The dawn was breaking now, and a score of bugles were musically sounding the reveille in the camps round about. Agatha rose quickly, and without summoning her weary maid, plunged her face into a basin of cold water half a dozen times. Then seeing in her little mirror how hollow-eyed and haggard she was, she wetted a towel and flagellated herself with it till the colour came back and her nerves lost their tremulousness.
So great a transformation did this treatment work, that Stuart complimented her upon her freshness of face when she appeared at the breakfast-table. He had meanwhile secured for her definite information as to the Federal command that had made Pegram prisoner. He had also managed in some way to secure a side-saddle for her to ride upon, and a squad of cavalrymen, under command of a sergeant, was waiting outside to be her escort on her journey.
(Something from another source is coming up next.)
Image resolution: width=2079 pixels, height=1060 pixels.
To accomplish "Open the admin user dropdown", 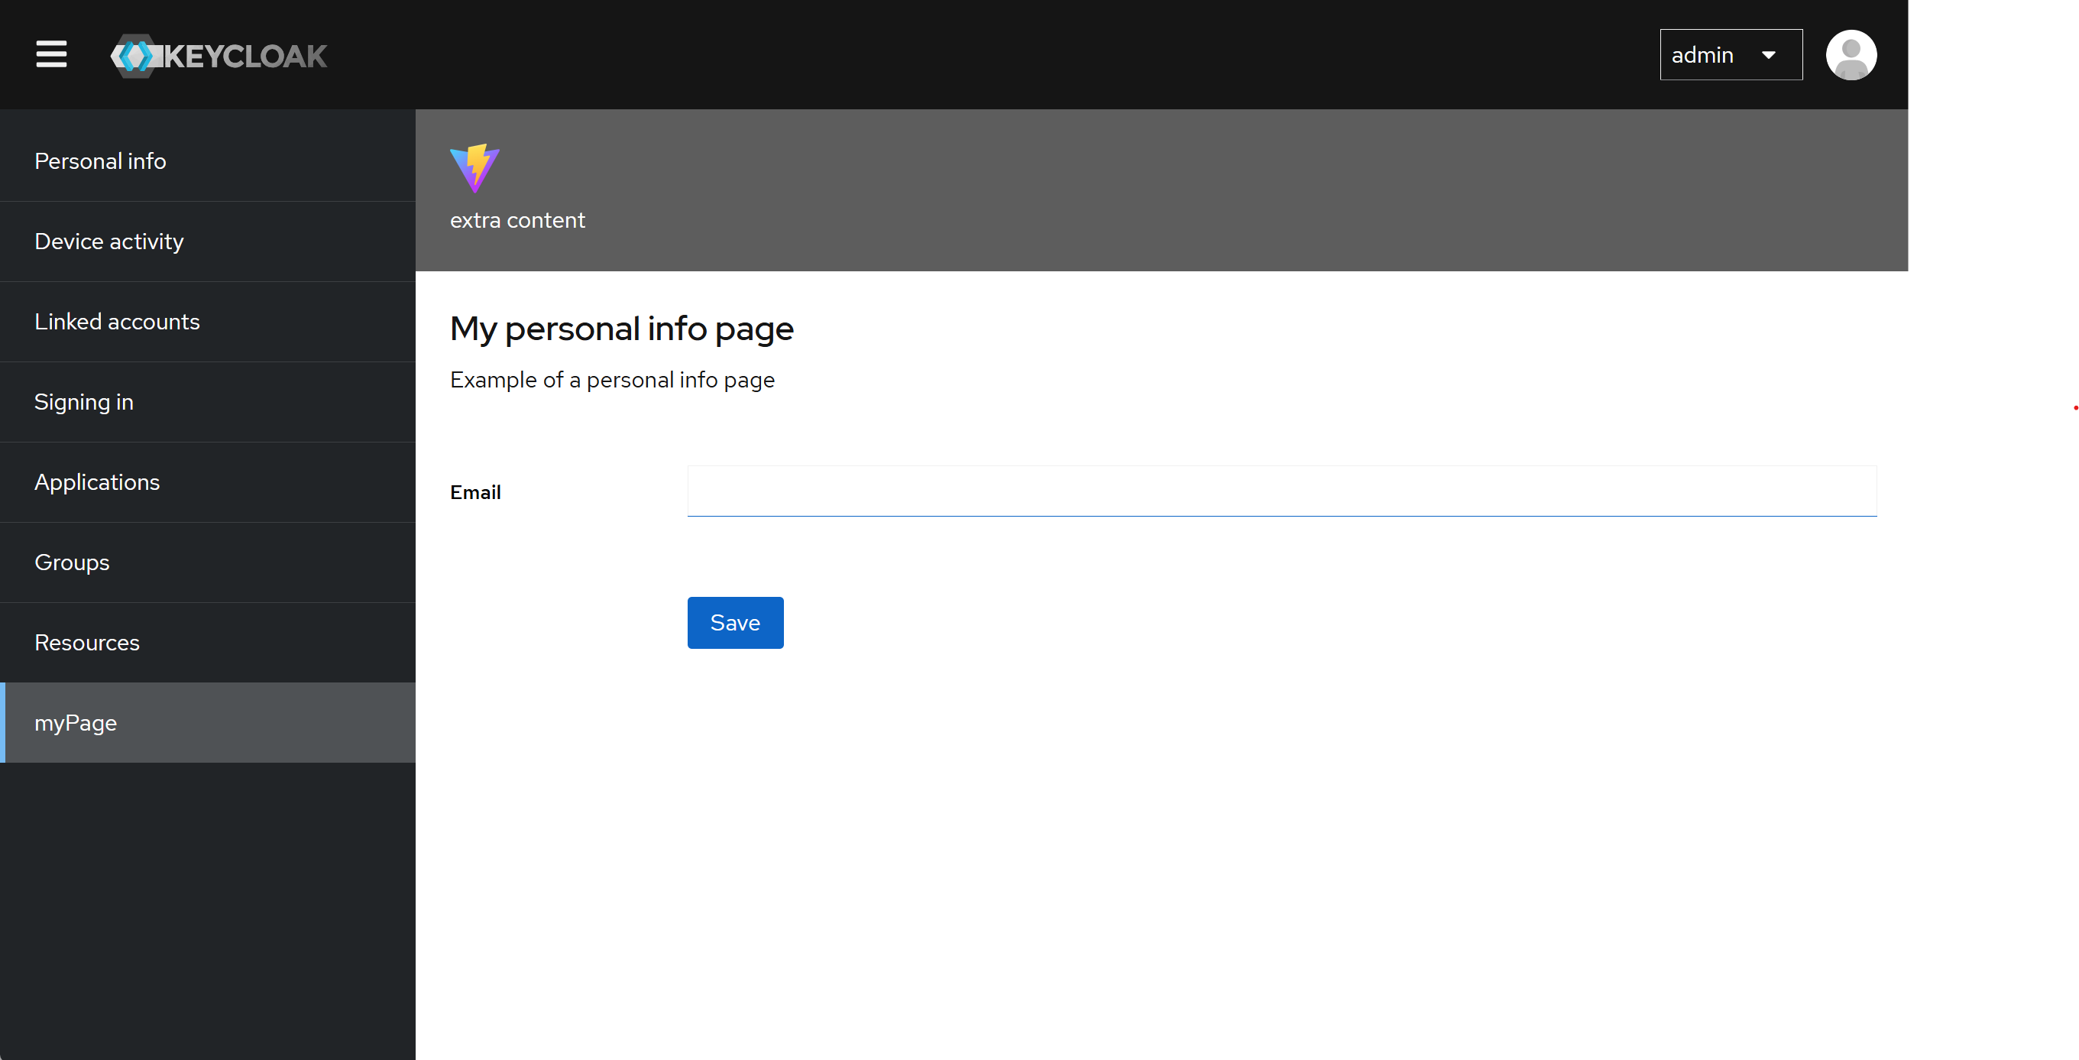I will coord(1730,55).
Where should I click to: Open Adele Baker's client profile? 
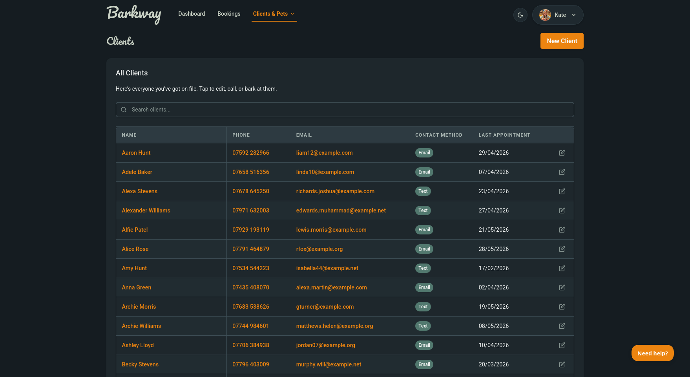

"Thank you, General, for giving me so good a mount," she said, glancing with a practised eye at the lean but powerful animal provided for her use.
"You should have a better one, if a better were to be had. You deserve it. By the way, you need not send the horse back by the escort. He will not be needed here, for a time at least."
Agatha looked at him, and then at the animal again, this time recognising it as the one that Baillie Pegram had ridden by her side twenty-four hours before.
"He belongs to Captain Pegram, I believe," she answered.
"Yes, his second horse, and he is specially careful of him."
"I'll see that the animal is well cared for," answered the girl, "until – "
She did not finish the sentence, and Stuart turned away, pretending not to see the tears that stood beneath her eyelids.